One in six adults in the UK has a literacy level below that expected of an 11 year old. People with low levels of literacy are more likely to struggle in school and less likely to gain qualifications and to find employment. Parents with low literacy find it harder to support their children through their education. And low literacy can affect people’s health – with people likely to lead less healthy and therefore shorter lives if they are challenged by reading and writing.

We know in Frome that some people experience low levels of literacy, with people struggling to understand important correspondence and to complete applications for benefits and jobs for example. Intergenerational low literacy levels have also been identified by Frome schools as a challenge.

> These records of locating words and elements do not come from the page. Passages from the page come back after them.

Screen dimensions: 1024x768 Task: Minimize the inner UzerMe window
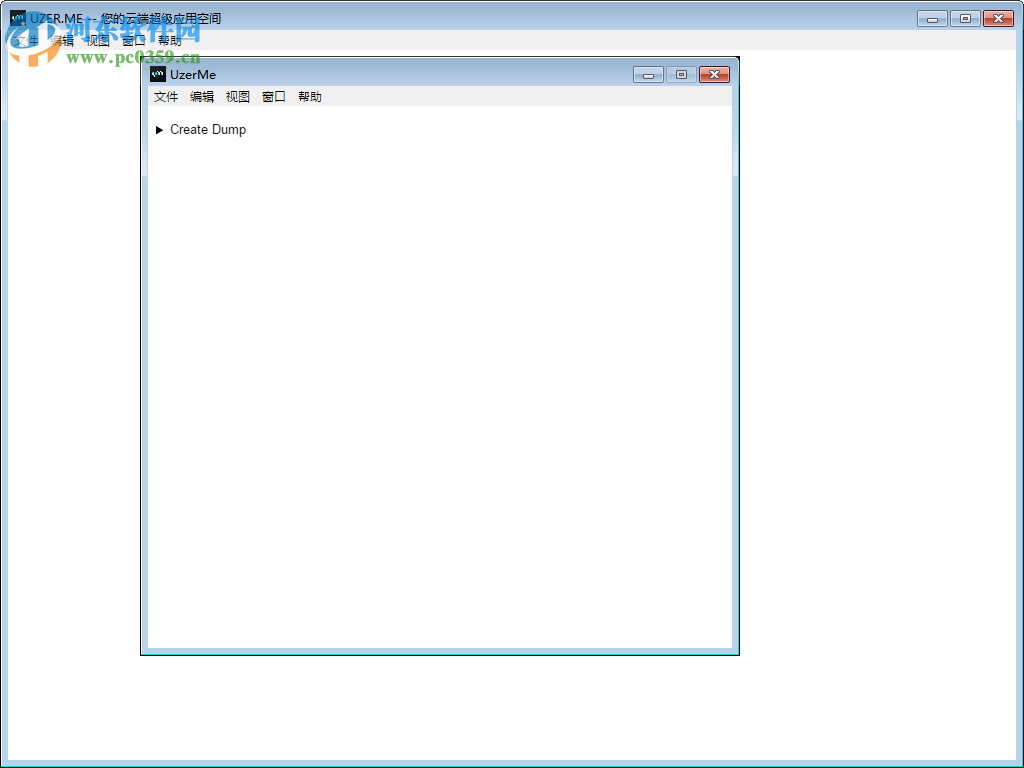[647, 74]
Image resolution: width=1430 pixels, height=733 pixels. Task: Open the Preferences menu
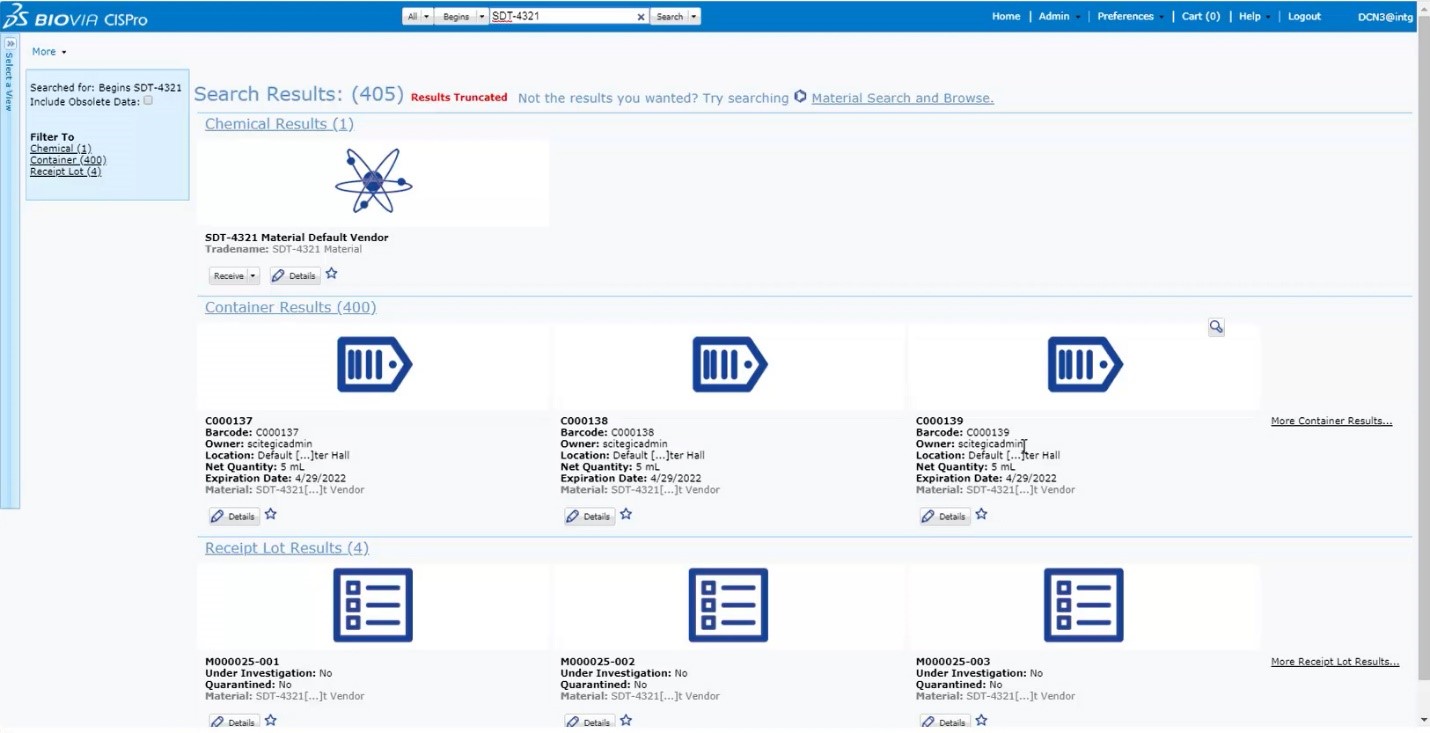[x=1125, y=17]
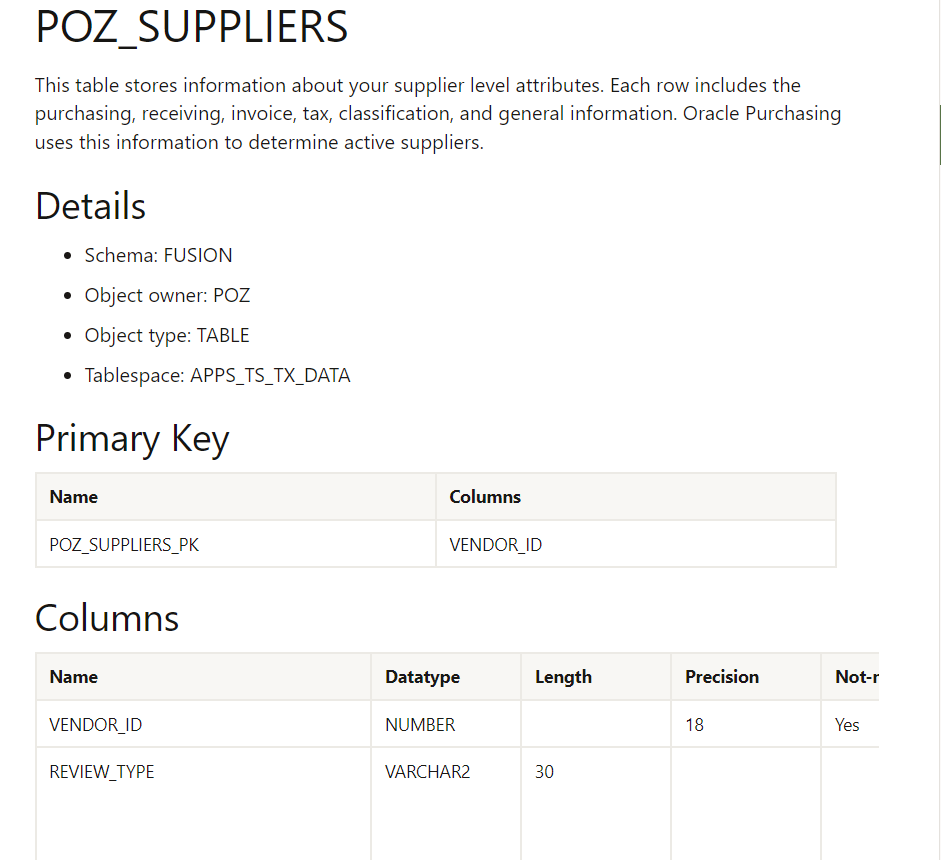This screenshot has height=860, width=941.
Task: Select the REVIEW_TYPE column name cell
Action: point(101,772)
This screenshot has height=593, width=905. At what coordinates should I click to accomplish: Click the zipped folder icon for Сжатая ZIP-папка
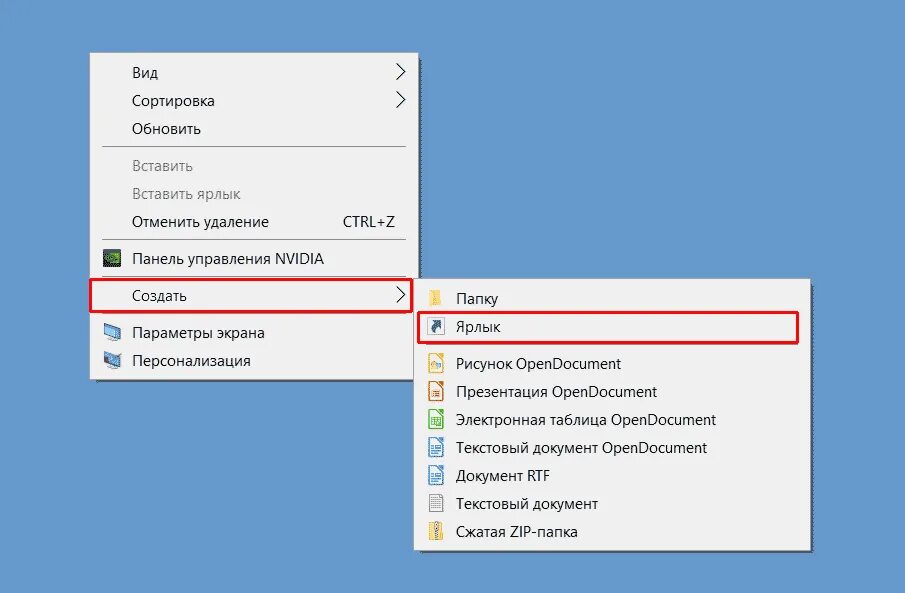(x=436, y=531)
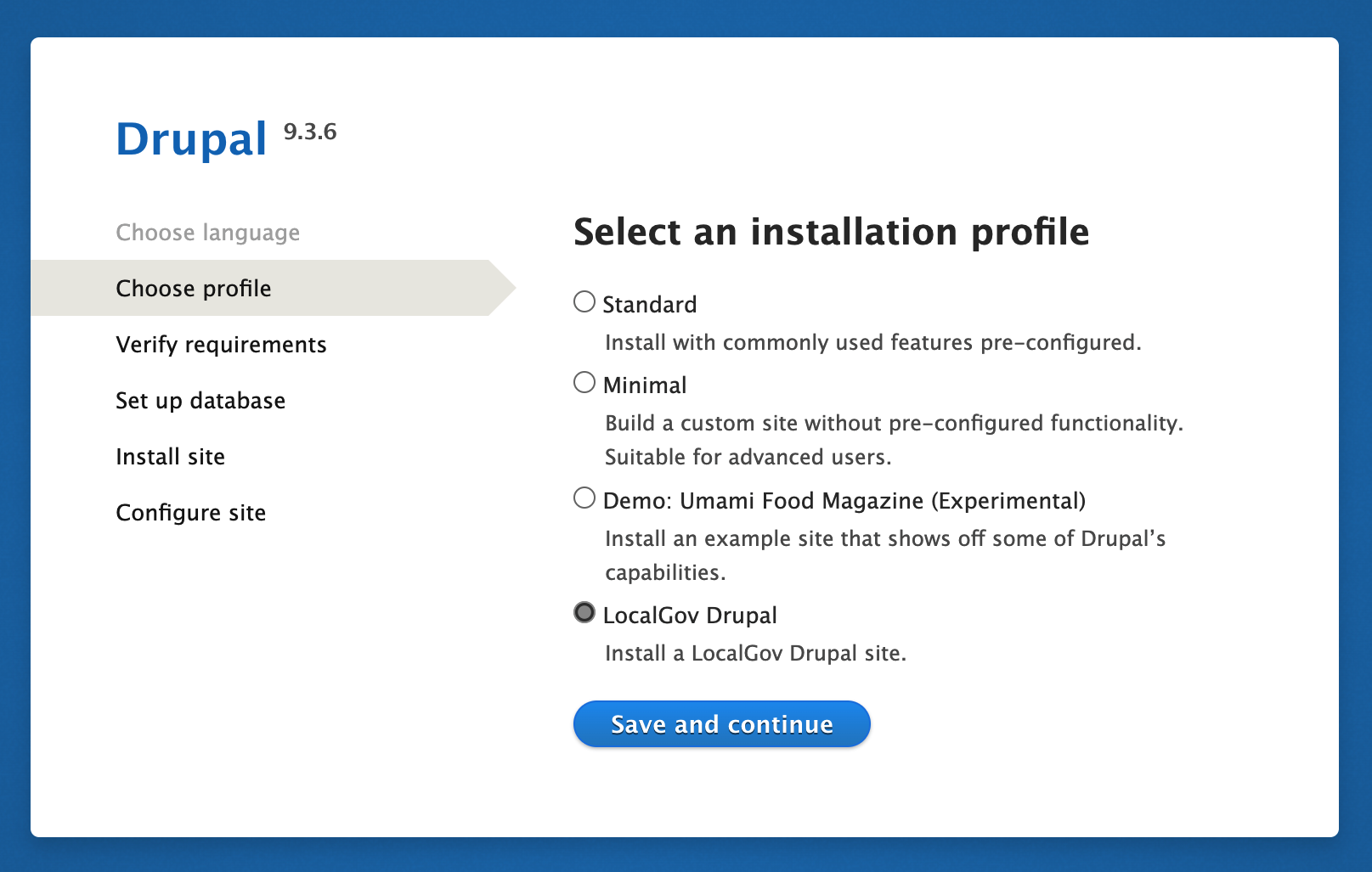Viewport: 1372px width, 872px height.
Task: Choose the Demo: Umami Food Magazine profile
Action: [x=584, y=498]
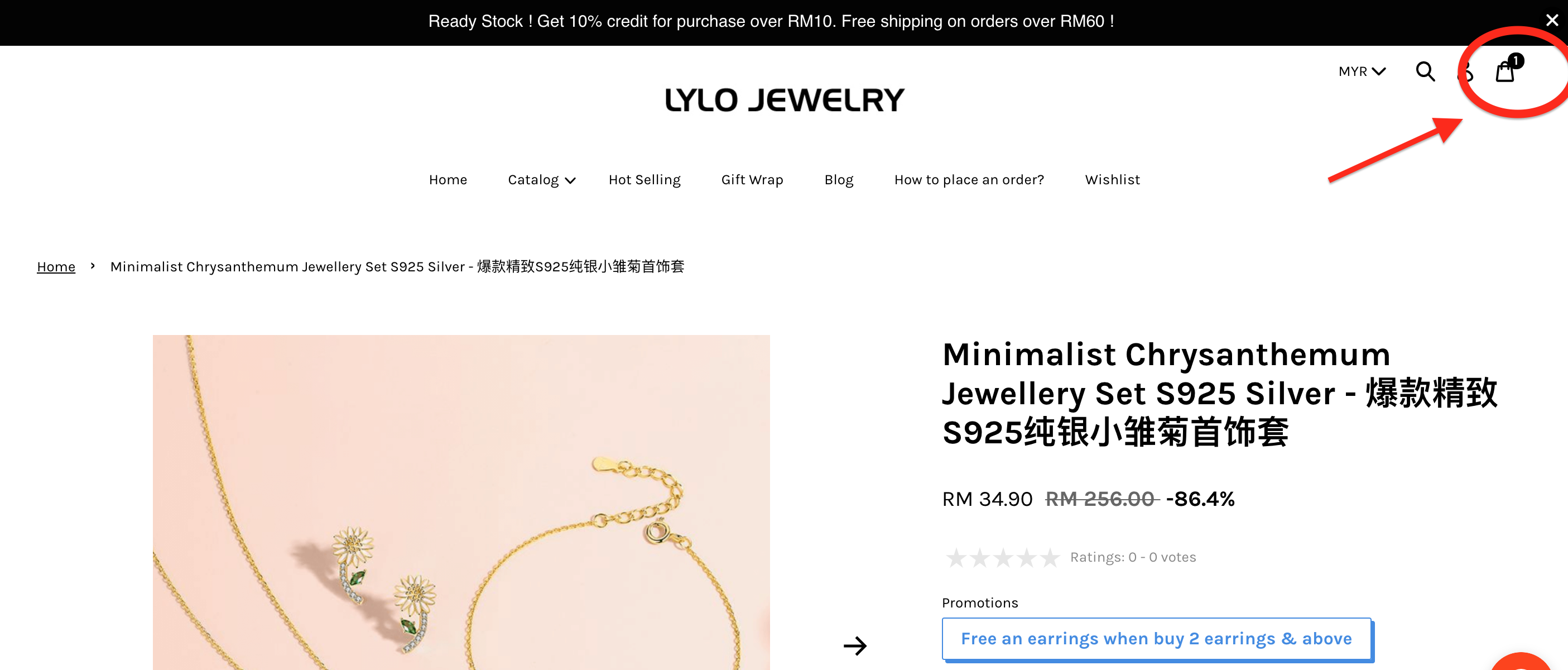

Low levels of literacy remain an issue that could affect FTC’s Corporate strategic aims of increasing wellbeing, prosperity and environmental sustainability / resilience. Literacy has therefore been identified as a priority for FTC to work on with partners. The Frome Literacy Action group consists of interested parties who have considered a town wide response to the problem and commissioned the National Literacy Trust to explore the challenge we face. As a result of this work, a Literacy Action Plan has been produced, implementation started and literacy actions within the Health and Wellbeing Strategy support its delivery.

Conclusion

Health and wellbeing is a broad area of work, with many different factors influencing it. Frome Town Council is committed to working with partners to support local people and communities to protect and improve health and wellbeing. We are also committed to working across the Council, recognising that so much of what we do across our work on prosperity and the environment influences health and wellbeing.

This Strategy is our way of prioritising what we can help to deliver over the next few years. We will always keep our eyes on how things are changing and adjust our priorities if necessary. We are keen to work with local communities and people on what has been identified for Frome, to start and finish projects and to start to see improvements in outcomes for people living in our town.

The Health and Wellbeing Strategy Work Programme will be regularly updated, and we will review this Strategy on an annual basis, reporting back both to the Health and Wellbeing Forum and Council meetings as appropriate.